The Wall Street Journal reported Wednesday that Chief Executive Officer Adam Neumann has made millions of dollars by leasing multiple properties in which he has an ownership stake back to WeWork. According to the paper, several investors said the arrangement concerned them as a potential conflict of interest, because the CEO could benefit on rents or other terms with the company.
“Those transactions are reviewed and approved by the board, and they are disclosed to investors,” WeWork said in a statement.
Neumann is WeWork’s biggest individual shareholder and has voting control over the company he co-founded in 2010 in New York. Backed by Japan’s SoftBank Group Corp., WeWork has built itself into one of the world’s most valuable startups, last valued at as much as $42 billion, through a global leasing spree. It has 400 locations in 100 cities, and says it’s the biggest private office user in Manhattan, London and Washington, D.C.

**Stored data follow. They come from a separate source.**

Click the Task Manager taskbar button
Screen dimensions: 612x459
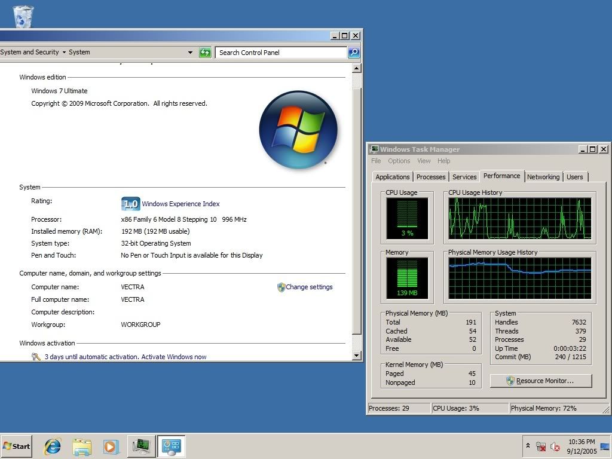click(142, 446)
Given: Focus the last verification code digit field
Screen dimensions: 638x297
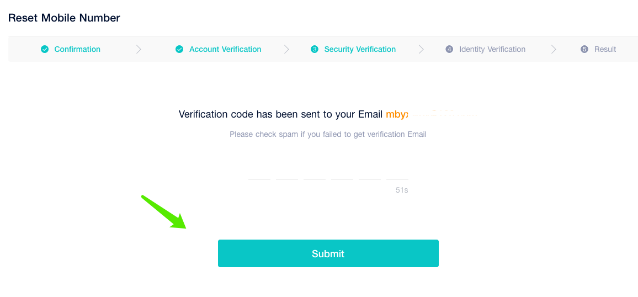Looking at the screenshot, I should tap(397, 173).
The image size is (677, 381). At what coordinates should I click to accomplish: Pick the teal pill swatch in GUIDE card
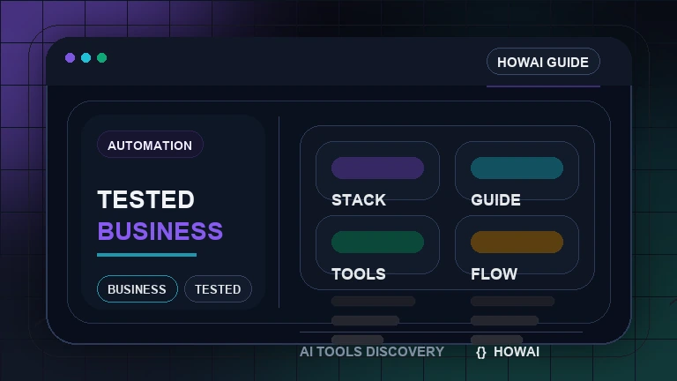click(517, 168)
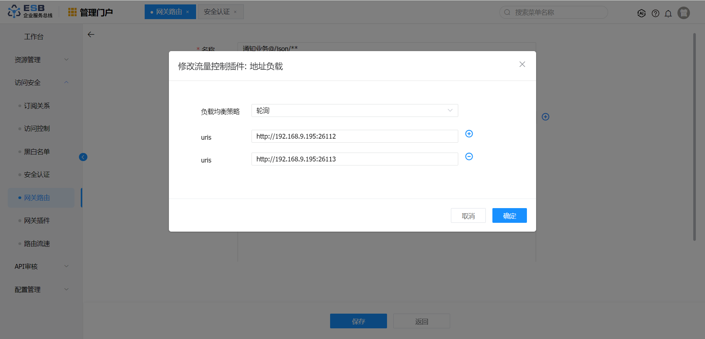This screenshot has width=705, height=339.
Task: Collapse the sidebar with the round arrow
Action: pos(83,157)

The Journal said a prospectus related to a debt offering last year showed that WeWork had leases with multiple properties owned in part by Neumann. The document also said WeWork paid more than $12 million in rent to buildings “partially owned by officers” of the company between 2016 and 2017, and future payments total more than $110 million over the life of the leases. The specific properties weren’t listed, according to the Journal. There were four related-party transactions disclosed in the bond offering document.
Neumann declined to comment through a spokesman. Details of Neumann’s private investments in WeWork properties were disclosed last year by The Real Deal.